Going to your mums is probably good as your OH works from home and it sounds like you need your space. To think, to rest and concentrate on you and DS. I'm presuming you've not had a break since DS was born and you do all the cooking, nightfeeds and housework? I think the major crux of the problem here from your posts is a partner who is selfish, thinks of himself and how he is perceived by the world. Hes not talking to you today as he thinks you embarressed him in front of his family (you may find SIL bollocked him for not getting foodin!) And you were expected to cook for him when you came home just after giving birth? Pffft! And you must leave the house so that he can work from home in peace?
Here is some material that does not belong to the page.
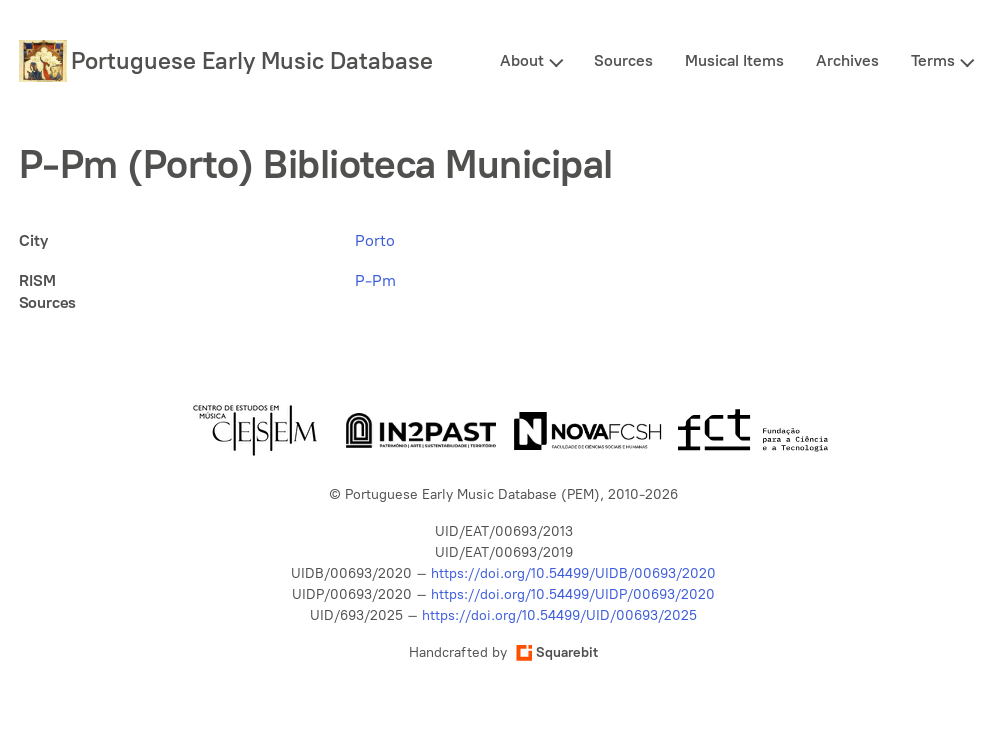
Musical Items (734, 60)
I do this for DH as an occasional one off but my DH has just told me if he needed somewhere quiet to work from home, he would just buy himself a shed.

Ignore the child-man with the attitude giving the silent treatment and try to have a better day.

MadBusLady · 31/07/2013 08:55

Dfanjo hope you have a better day today. YWNBU in the slightest.

Seriously, what the actual fuck is the matter with some of you?

fishandlilacs · 31/07/2013 08:55

you poor thing,
Your DP is a twat, his parents are rude.
You are overtired, ebf and a period and nothing you fancied eating.
You go get some food, and this is made out that you had done a selfish act! No one who hasn't breastfed and looked after a small DC on little sleep would understand how all encompassing the hunger is.

I think you should go to your mums, get some support and some love and have a rethink. You deserve better.

ExcuseTypos · 31/07/2013 09:00

Agree with every thing fishandlilacs says.

YANBU and your H and relatives are being ridiculous.

DfanjoUnchained · 31/07/2013 09:00

Thanks for all the support today. Maybe there was a full moon last night or something.

I'm going to have a nice day with ds and leave him to sulk. He is indeed a man child.